Five-year-old Skip Shaw was one of thousands of children over several generations who would relish cherished memories of meeting Santa Claus in the 12th-floor Toyland at the 25-story, Chicago School-style red-brick on Woodward Avenue in downtown Detroit.

Famous for its elaborate Christmas decorations throughout the building, the store often featured animated window displays and a nine-story tree of lights that lit the front entrance facade.

When the white-gloved elevator operator called out the 12th-floor stop and opened the brass inner gate, parents and their excited youngsters were guided through a wonderland of fake snow and a forest of twinkling lights to Santaland, where the children waited anxiously in line to meet jolly old St. Nick. After being photographed with Santa and promising that they had been good all year, each child told him what they wanted for Christmas.

This photo appeared on the cover of the December 1952 issue of The Hudsonian, an informative and colorful in-house publication distributed to the personnel. By 1953, the store reportedly had 12,000 employees and posted an average of 100,000 sales a day.

Founded in 1881 by Joseph Lowthian Hudson, the retailer was first located in the old Detroit Opera House building before a new structure was erected in 1911 on Woodward, where it would undergo 12 expansions to cover an entire city block, becoming the world’s tallest department store, a title it held until 1961.

With declining sales and Detroit’s economic downturn beginning in the 1970s, the flagship store closed in 1983. On Oct. 24, 1998, an estimated 20,000 spectators and local television audience members watched the beloved store turn into a massive dust cloud following a 30-second ground-shaking implosion.

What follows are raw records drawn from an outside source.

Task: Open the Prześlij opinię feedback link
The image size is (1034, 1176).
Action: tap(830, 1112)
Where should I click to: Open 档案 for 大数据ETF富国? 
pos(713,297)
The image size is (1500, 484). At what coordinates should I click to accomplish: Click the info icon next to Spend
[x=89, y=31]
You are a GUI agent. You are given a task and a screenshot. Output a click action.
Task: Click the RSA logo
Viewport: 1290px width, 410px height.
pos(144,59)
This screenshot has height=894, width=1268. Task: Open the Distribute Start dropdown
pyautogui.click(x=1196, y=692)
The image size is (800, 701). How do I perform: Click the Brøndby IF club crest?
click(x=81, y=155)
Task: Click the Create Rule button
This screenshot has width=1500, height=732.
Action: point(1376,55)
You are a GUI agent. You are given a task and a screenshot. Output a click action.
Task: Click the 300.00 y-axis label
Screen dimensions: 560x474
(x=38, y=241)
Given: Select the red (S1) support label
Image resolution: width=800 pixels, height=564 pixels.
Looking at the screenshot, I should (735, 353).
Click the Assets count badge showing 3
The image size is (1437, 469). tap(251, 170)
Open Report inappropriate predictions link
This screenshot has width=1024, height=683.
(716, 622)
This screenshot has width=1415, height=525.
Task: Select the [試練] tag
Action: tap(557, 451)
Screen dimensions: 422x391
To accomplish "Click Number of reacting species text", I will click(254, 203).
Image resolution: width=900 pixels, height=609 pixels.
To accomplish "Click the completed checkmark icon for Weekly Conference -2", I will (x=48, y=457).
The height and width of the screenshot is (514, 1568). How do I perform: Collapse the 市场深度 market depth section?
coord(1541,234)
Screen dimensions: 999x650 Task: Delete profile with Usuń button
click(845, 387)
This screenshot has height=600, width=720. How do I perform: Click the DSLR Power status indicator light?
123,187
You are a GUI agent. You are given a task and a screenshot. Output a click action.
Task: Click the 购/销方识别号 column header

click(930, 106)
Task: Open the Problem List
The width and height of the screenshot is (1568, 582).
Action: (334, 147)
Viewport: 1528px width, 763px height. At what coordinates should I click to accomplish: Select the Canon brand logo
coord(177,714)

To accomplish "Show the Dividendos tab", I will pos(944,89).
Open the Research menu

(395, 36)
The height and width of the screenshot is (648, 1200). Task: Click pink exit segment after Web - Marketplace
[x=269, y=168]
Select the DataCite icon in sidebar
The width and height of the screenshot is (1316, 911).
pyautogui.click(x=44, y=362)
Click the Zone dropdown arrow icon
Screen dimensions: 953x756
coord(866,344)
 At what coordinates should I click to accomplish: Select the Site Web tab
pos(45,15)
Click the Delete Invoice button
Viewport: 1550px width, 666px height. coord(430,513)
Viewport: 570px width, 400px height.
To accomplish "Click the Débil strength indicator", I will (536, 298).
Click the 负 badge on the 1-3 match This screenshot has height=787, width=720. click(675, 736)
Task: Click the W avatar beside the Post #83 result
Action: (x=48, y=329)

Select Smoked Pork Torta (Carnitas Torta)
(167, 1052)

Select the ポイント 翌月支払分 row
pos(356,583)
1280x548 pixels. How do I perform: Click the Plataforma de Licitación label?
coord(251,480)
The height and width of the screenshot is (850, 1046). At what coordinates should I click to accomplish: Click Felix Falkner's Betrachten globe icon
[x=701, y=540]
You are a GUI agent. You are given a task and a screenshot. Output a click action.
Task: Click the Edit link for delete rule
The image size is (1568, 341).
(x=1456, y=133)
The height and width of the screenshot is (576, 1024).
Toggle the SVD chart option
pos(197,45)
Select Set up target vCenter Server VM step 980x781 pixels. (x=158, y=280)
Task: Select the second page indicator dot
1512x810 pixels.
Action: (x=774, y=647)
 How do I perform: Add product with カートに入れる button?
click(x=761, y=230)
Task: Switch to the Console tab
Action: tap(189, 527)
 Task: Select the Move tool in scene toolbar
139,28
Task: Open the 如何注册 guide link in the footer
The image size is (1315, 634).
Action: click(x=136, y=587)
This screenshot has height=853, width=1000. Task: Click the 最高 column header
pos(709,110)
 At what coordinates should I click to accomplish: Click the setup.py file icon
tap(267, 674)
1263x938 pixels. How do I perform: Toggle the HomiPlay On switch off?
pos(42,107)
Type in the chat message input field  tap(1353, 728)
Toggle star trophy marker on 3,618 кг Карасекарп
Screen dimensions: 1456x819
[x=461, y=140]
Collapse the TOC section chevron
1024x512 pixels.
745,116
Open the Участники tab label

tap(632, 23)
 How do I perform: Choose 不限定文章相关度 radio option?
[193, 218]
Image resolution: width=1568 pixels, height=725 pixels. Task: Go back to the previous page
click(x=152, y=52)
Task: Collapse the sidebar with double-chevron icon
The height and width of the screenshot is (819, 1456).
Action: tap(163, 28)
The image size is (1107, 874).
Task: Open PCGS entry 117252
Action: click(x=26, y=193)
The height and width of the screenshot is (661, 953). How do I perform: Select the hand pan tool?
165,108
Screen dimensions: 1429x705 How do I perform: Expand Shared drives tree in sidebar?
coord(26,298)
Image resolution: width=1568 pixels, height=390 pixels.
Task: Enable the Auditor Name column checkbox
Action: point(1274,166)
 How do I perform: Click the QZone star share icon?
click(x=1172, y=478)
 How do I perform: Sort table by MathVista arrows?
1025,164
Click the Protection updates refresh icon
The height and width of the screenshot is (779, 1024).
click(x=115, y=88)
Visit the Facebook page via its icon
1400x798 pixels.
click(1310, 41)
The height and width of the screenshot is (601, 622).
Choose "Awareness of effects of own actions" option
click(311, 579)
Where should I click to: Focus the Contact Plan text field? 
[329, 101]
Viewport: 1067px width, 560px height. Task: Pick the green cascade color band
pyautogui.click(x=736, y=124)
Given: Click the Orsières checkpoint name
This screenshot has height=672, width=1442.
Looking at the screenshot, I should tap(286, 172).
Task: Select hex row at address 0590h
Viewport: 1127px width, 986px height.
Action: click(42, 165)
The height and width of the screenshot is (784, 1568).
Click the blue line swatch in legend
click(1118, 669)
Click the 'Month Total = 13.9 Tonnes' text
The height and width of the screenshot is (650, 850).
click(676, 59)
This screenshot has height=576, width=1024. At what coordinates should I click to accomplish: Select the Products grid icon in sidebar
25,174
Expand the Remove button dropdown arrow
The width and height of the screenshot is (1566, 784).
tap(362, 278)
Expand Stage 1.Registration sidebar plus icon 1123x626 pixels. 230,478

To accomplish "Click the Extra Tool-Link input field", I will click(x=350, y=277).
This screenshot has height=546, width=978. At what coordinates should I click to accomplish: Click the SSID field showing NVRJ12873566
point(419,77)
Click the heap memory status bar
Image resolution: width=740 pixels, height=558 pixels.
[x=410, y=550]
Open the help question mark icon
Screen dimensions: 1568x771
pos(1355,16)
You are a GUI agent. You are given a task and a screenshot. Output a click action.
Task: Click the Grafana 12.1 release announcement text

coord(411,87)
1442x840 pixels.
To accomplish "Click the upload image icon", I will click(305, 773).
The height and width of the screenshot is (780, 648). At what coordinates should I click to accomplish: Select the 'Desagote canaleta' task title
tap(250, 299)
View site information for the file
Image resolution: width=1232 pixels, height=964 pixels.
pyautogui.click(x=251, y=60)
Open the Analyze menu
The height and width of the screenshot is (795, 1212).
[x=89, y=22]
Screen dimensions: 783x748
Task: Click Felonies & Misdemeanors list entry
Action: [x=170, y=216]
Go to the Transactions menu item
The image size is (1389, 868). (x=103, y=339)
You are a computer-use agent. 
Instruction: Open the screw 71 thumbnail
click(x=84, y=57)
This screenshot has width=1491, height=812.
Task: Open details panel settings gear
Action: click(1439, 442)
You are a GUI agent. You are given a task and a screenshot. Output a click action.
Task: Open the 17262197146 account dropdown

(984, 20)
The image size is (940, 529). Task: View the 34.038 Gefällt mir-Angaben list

After almost two decades of Detroiters seeing a gaping vacant site in the heart of downtown, the Bedrock real estate firm owned by Dan Gilbert is completing a 1.5 million-square-foot mixed-use development on the property that will include luxury residences and a hotel, office and exhibition space, ground-floor retail, and a soaring tower that at 685 feet will be the second highest structure in the city. It is expected to open in 2024.